Ruth Metzel Has a Secret Weapon to Save an Ecosystem

Metzel’s mission is to preserve an endangered ecosystem in rural Panama. Her key to success? Community outreach.

This story appears in the October 2018 issue of National Geographic magazine.

Ruth Metzel may have figured out a way to save a critically endangered ecosystem: build relationships with the people who live there. For a decade the ecologist has studied tropical dry forests in Panama’s rural Los Santos Province. There, intensive cattle farming reflects the threat to the forests countrywide. Many farmers, proud of their traditions yet aware that land-use techniques need to change, are eager to do something about it.
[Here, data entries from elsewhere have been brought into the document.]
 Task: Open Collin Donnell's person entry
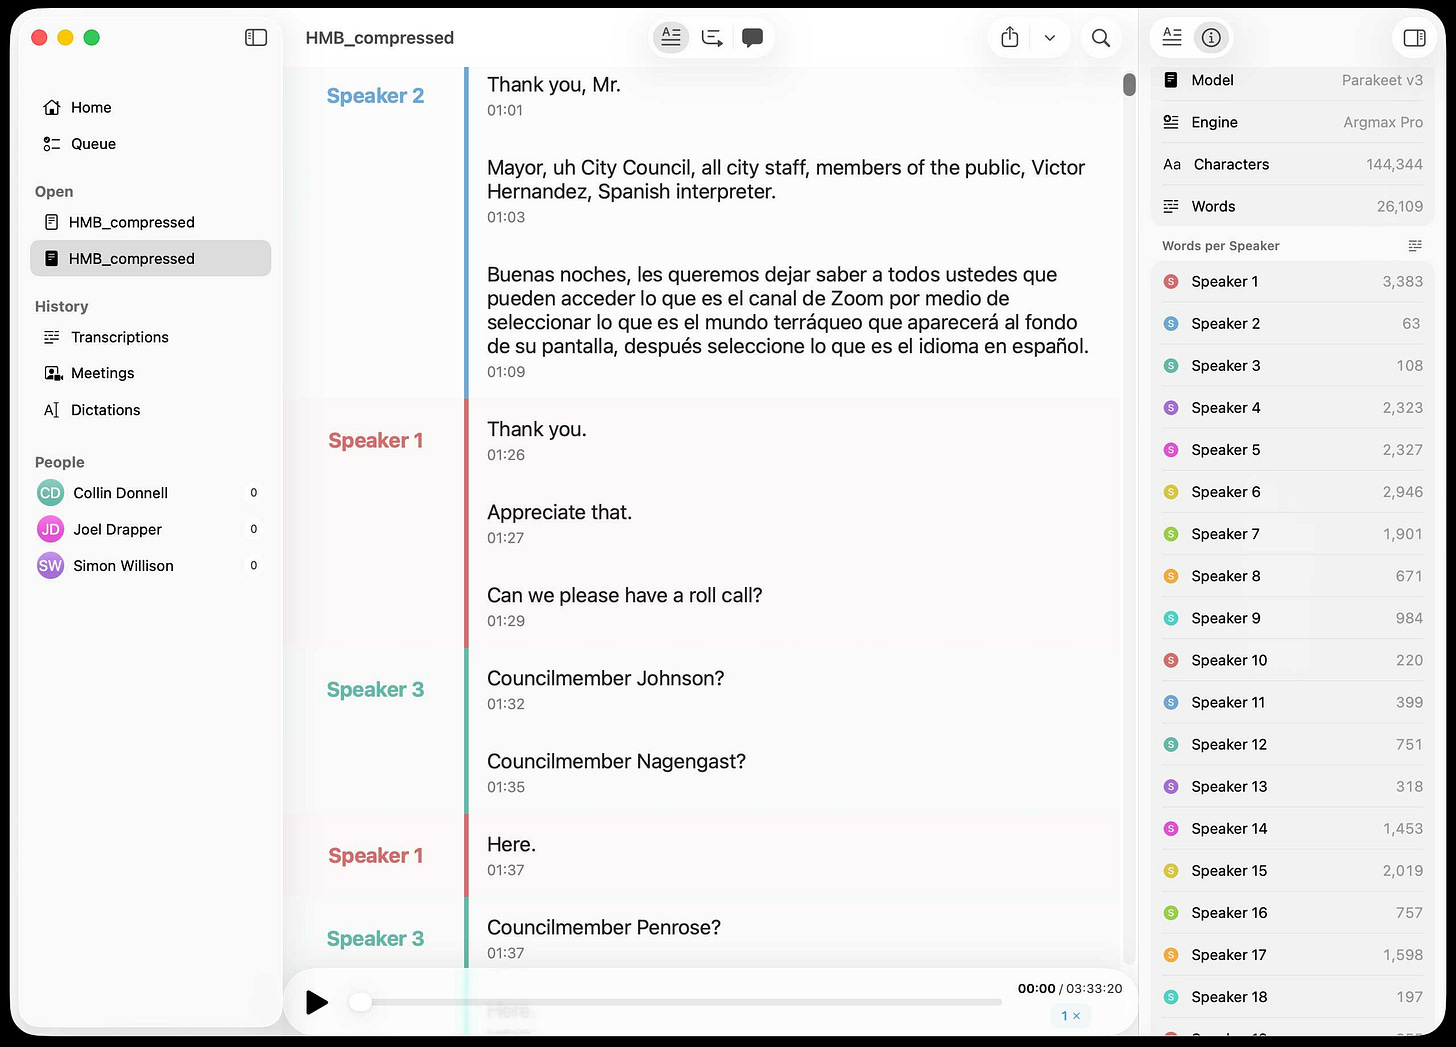tap(120, 492)
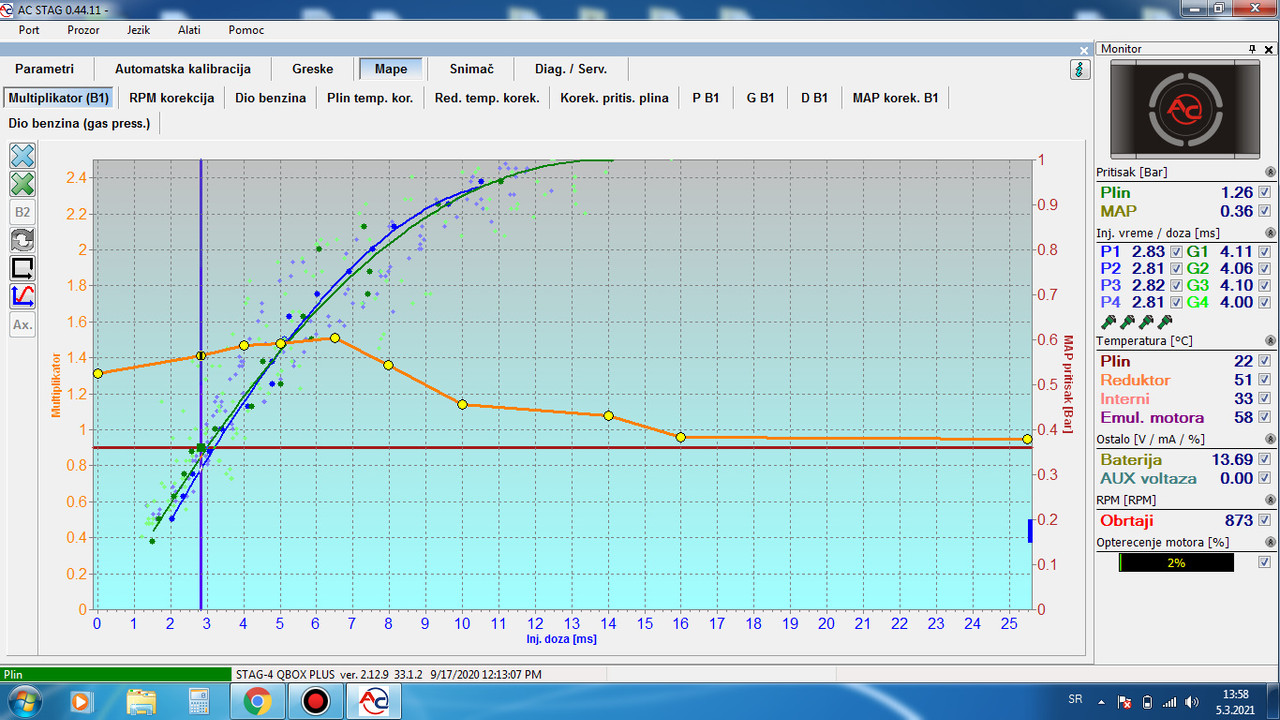This screenshot has height=720, width=1280.
Task: Click the blue X erase map icon
Action: [x=22, y=155]
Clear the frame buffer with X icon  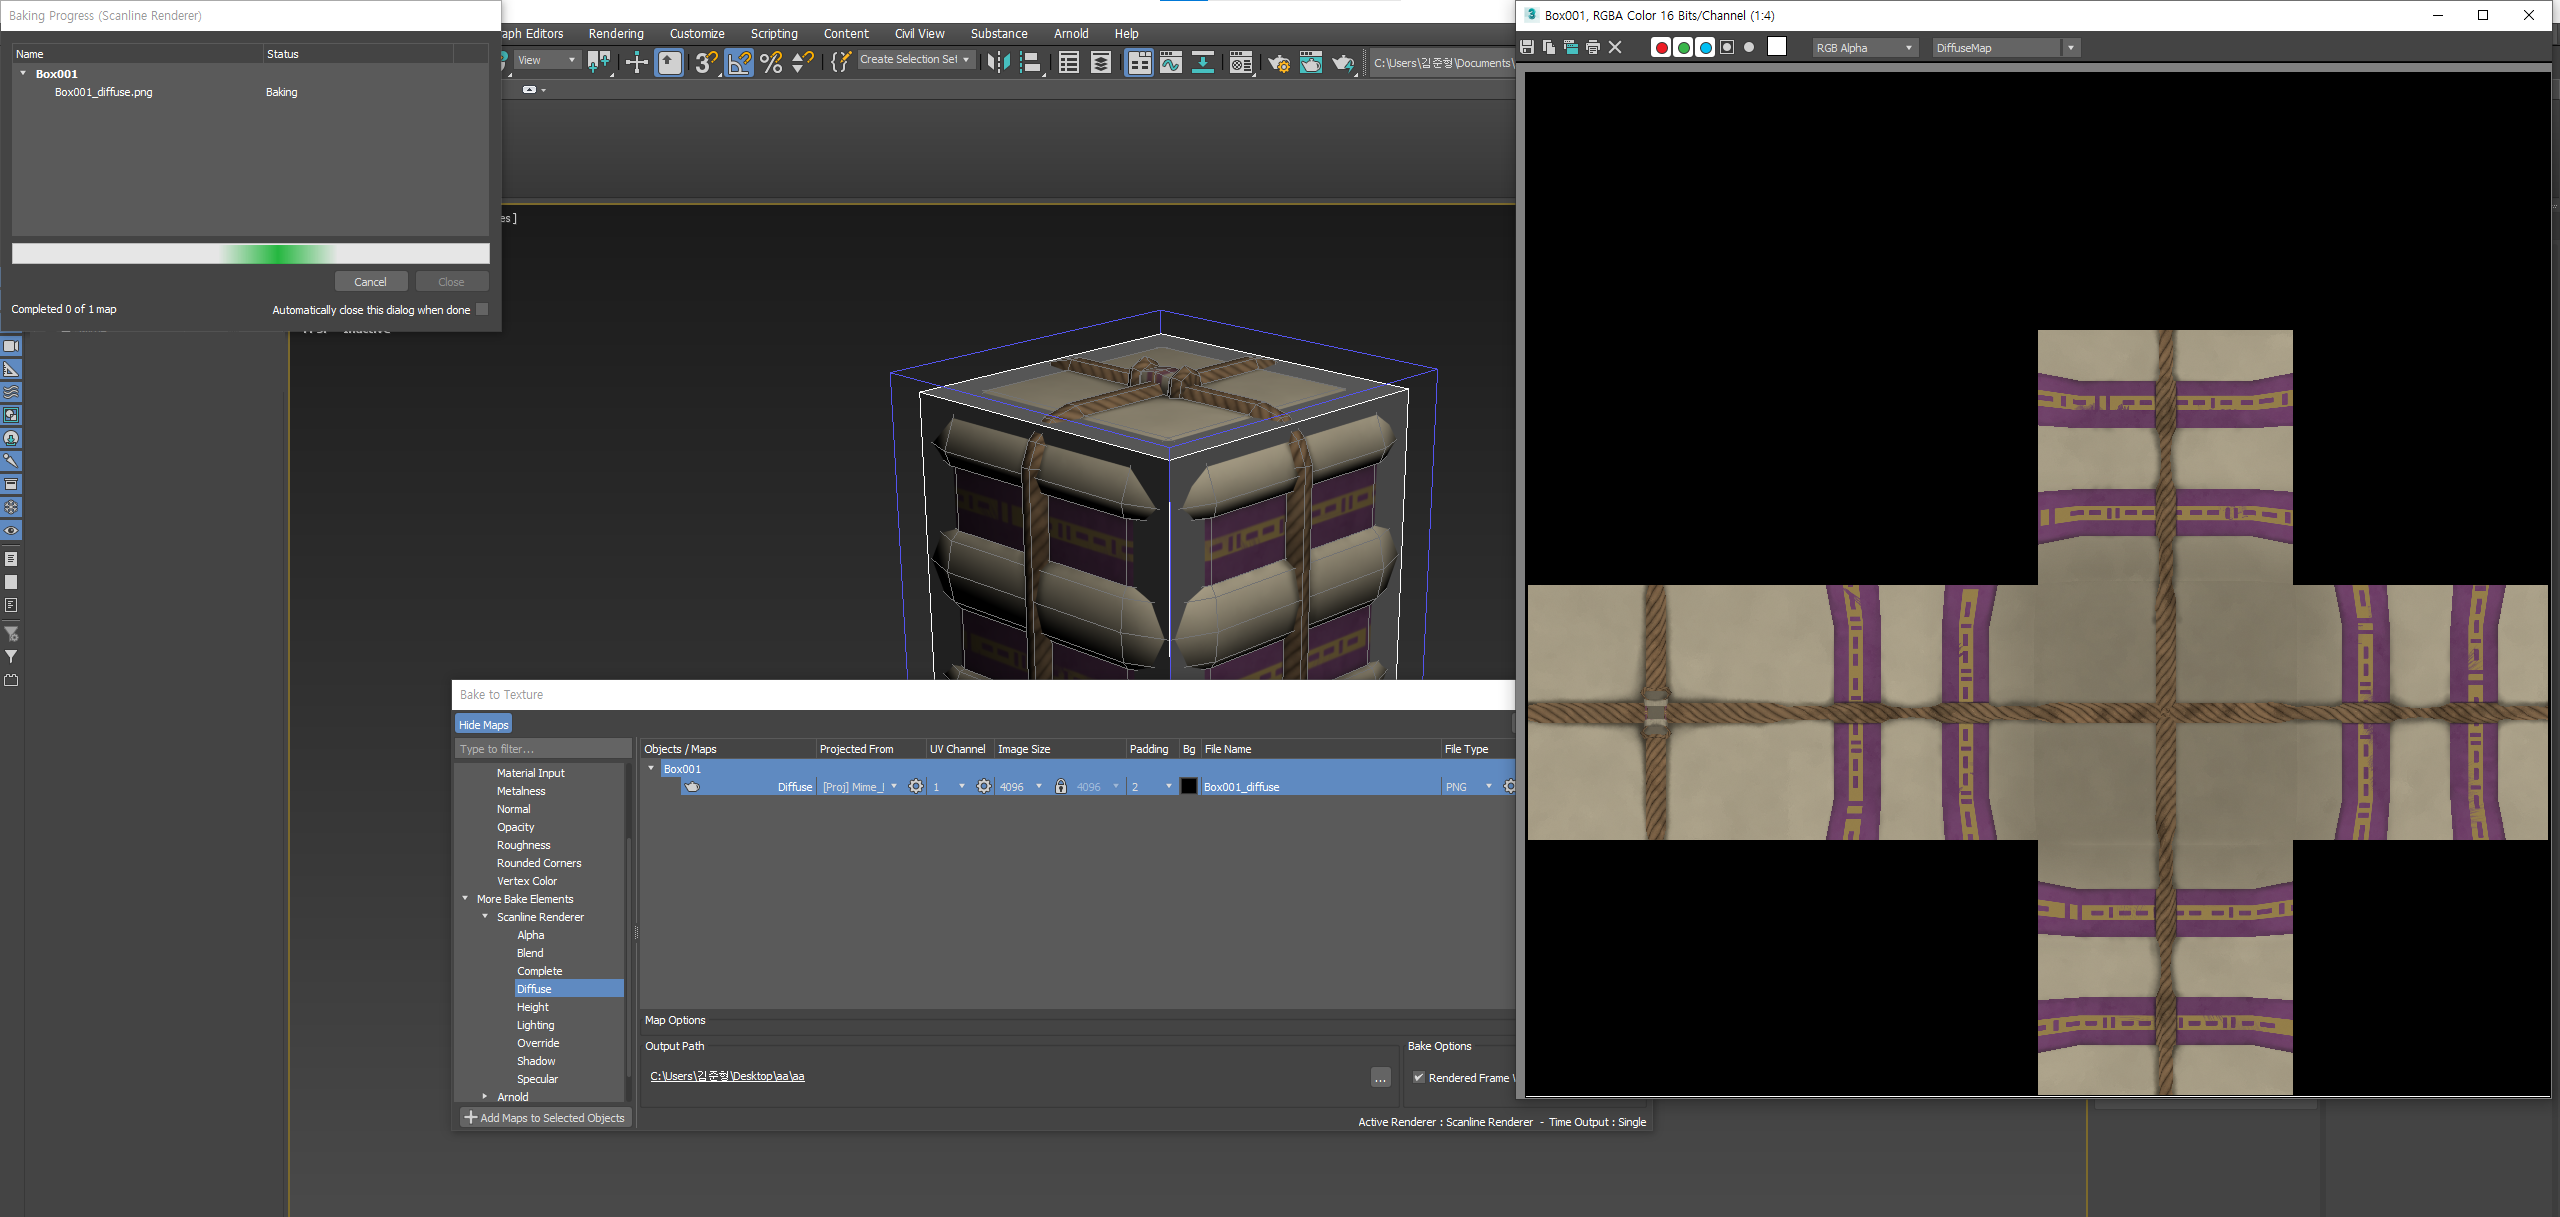coord(1615,48)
Metzel co-founded Azuero Earth Project as a way to guide those who lean most heavily on the forest ecosystem toward living more harmoniously with it. “The key,” she says, “is to reach people where they’re at.” Azuero works with cattle ranchers to identify exactly which trees—native and fruit—to plant on their land and where. The new growth helps form a corridor that replenishes the forest and restores habitat for wildlife, especially the critically endangered Azuero spider monkey. With over 5,000 trees planted since 2017, Metzel has high hopes for this approach.

To support Azuero’s mission, Metzel was awarded a National Geographic Society grant to teach Panamanian artisans how to responsibly source the grasses, seeds, and other native materials they use to make crafts. The end goal, says Metzel, is preventing this endangered ecosystem from being degraded any further—and growing it.